Drug Use Contraindications and Precautions in Congestive Heart Failure

Robert A. Hamilton, PharmD


Abstract:

Objective: This study investigated the impact of FDA-approved labeling -- ie, precautions and contraindications specified for a drug's use -- on the prescribing of such drug and whether these precautions and contraindications are associated with an increased risk of hospitalization.
Methods: Medications with precautions or contraindications for use in patients with congestive heart failure (CHF) were identified. Medicaid billing records were examined to determine the frequency of use of these medications in patients with CHF and in the population as a whole. A matched-pair, case-control study of Medicaid recipients was also conducted to determine the odds ratio for hospitalization in these patients.

Results: These medications were used in patients with CHF at a rate similar to that observed in the general Medicaid population. The use of amlodipine, beta blockers, diltiazem, glucocorticoids, sympatholytics, and warfarin was associated with an increased risk of hospitalization. Calcium channel blockers other than amlodipine and diltiazem, monoamine oxidase inhibitors, nonsteroidal anti-inflammatory drugs, and theophylline were not associated with an increased risk of hospitalization.

Conclusion: These results indicate that the precautions and contraindications appear to have little effect on the frequency of use of these medications in patients with CHF. Such use is associated with an increased risk of hospitalization in some cases, but in other cases, use of these medications in CHF patients does not increase their risk of hospitalization, suggesting that the precautions may be effective. [Medscape Pharmacists, 2001. ©2001 Medscape, Inc.]



Introduction

Prescription drugs are known to carry significant risks with their use,[1-3] prompting strategies to be in place to minimize these risks. A medication error reporting system is one strategy that helps to identify how the medication delivery system may contribute to such errors.[4,5] Identification of system errors may lead to changes in the medication delivery system capable of decreasing the likelihood of errors.[5] Lesar and colleagues[4] have reported that deficiencies related to inadequate knowledge of drug therapy and failure to account for patient disorders (eg, renal insufficiency, congestive heart failure [CHF]) when making drug therapy decisions each accounts for approximately 30% of errors detected at their institution.
The use of detailed product labeling is an effort to address this "inadequate knowledge of drug therapy" and to minimize the associated risks. The United States Food and Drug Administration (FDA) requires that product labeling carry warnings in the form of contraindications and precautions. Contraindications are defined as "Descriptions of situations in which the drug should not be used because the risk of use clearly outweighs any possible benefit."[6] Precautions contain "Information regarding any special care to be exercised for the safe and effective use of the drug."[6] Manufacturers negotiate these warnings with the FDA based on experience during clinical trials, postmarketing surveillance, and adverse reactions to the drugs as reported in the literature.
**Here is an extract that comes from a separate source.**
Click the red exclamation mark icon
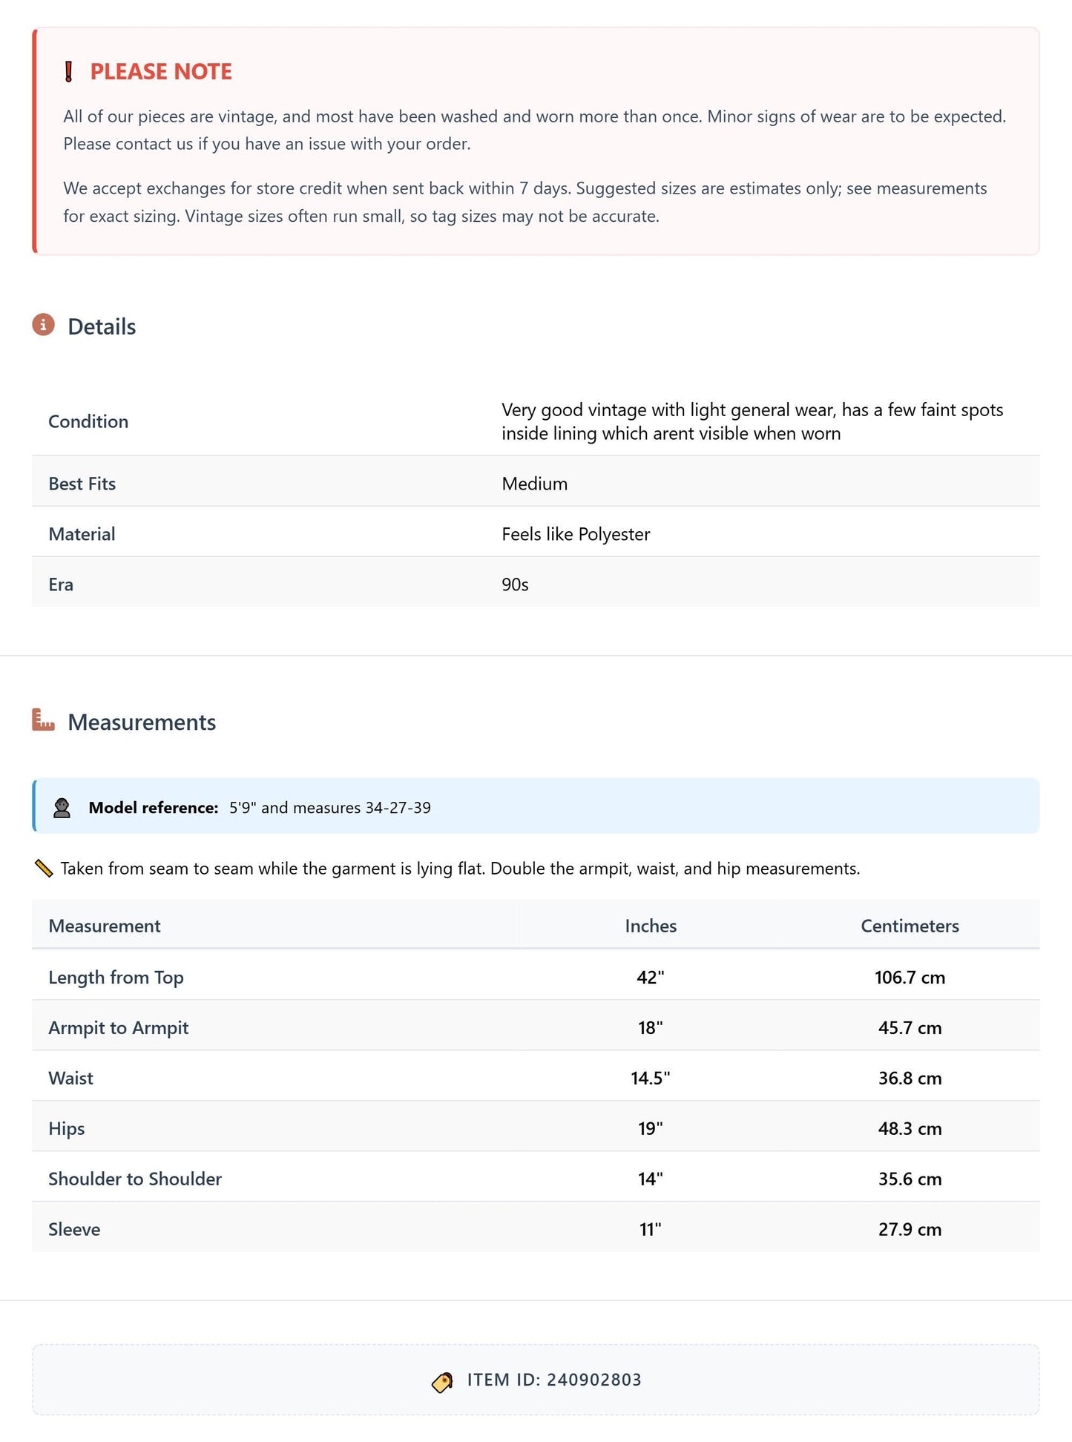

Despite these warnings, it is possible that patients with conditions that either contraindicate the use of specific drugs or require that the drugs be used with caution are still receiving these medications. The administration of a contraindicated medication may result in a serious adverse event, which obviously should be avoided. What is uncertain is, how frequently does this occur and how adverse are the outcomes?

These questions prompted investigators to come up with a single disease or condition that could be studied as an example. They determined that the ideal condition should have a prevalence that permits reasonable estimates of drug exposures to be calculated and must be one for which commonly used medications are either contraindicated or for which precautions regarding the use of the medication exist. The result of such use should be expected to result in a measurable outcome. CHF meets these conditions: it is prevalent; there are a number of medications that can adversely affect its course; and use of these medications can be expected to result in hospitalization.
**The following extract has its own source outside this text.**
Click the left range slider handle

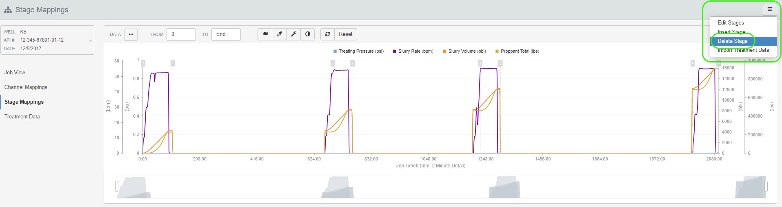(x=117, y=187)

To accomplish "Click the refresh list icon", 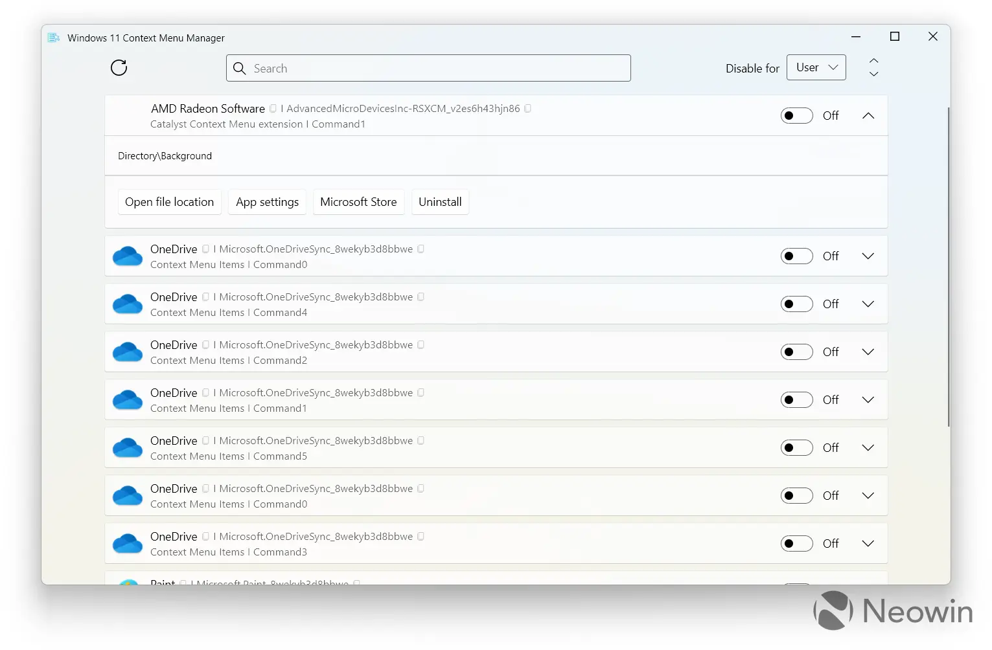I will coord(119,68).
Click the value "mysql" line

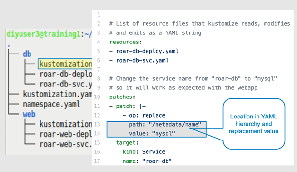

The objective of this report is to document the frequency of use of contraindicated agents or agents to be used with precaution in patients with CHF and describe the risk of hospitalization associated with such use.

Methods

The New York State (NYS) Drug Utilization Review (DUR) Board was created under federal legislation, the Omnibus Budget Reconciliation Act of 1990 (OBRA 90). This legislation mandated the DUR Board to provide prospective and retrospective drug utilization review to NYS Medicaid recipients and education to NYS Medicaid providers. Data used for the retrospective function were used for this study.
To accomplish the retrospective function, the DUR Board performed a matched-pair, case-control study of Medicaid recipients using billing records. (The data set did not provide clinical information such as New York Heart Association Class.) Each year, an 8-month period was selected to define the population and conduct the study. Study data were collected from the billing records of selected eligible patients. Eligible patients were Medicaid recipients who received services during the first and last 2-month periods of the 8-month study period. It was assumed that receiving services during these periods made the recipients highly likely to have been eligible for Medicaid during the intervening 4 months. Cases were all Medicaid recipients who were hospitalized for nonobstetric indications during that 4-month period. Each case patient was then randomly matched with a control patient who was not hospitalized during that same 4-month period. Thus, the control population represented a random sample of NYS Medicaid recipients during the study period. Matching was based solely on concurrent Medicaid eligibility.

For each case and control patient, Medicaid claims were reviewed to identify the presence of specific medications and diseases. Using matched-pair methodology, odds ratios and 90% confidence intervals for hospitalization were calculated for various disease-drug and drug-drug combinations.[7] The results of the drug-drug interactions have been previously reported.[8] Patients for whom claims were made with the diagnosis of CHF were considered to have CHF.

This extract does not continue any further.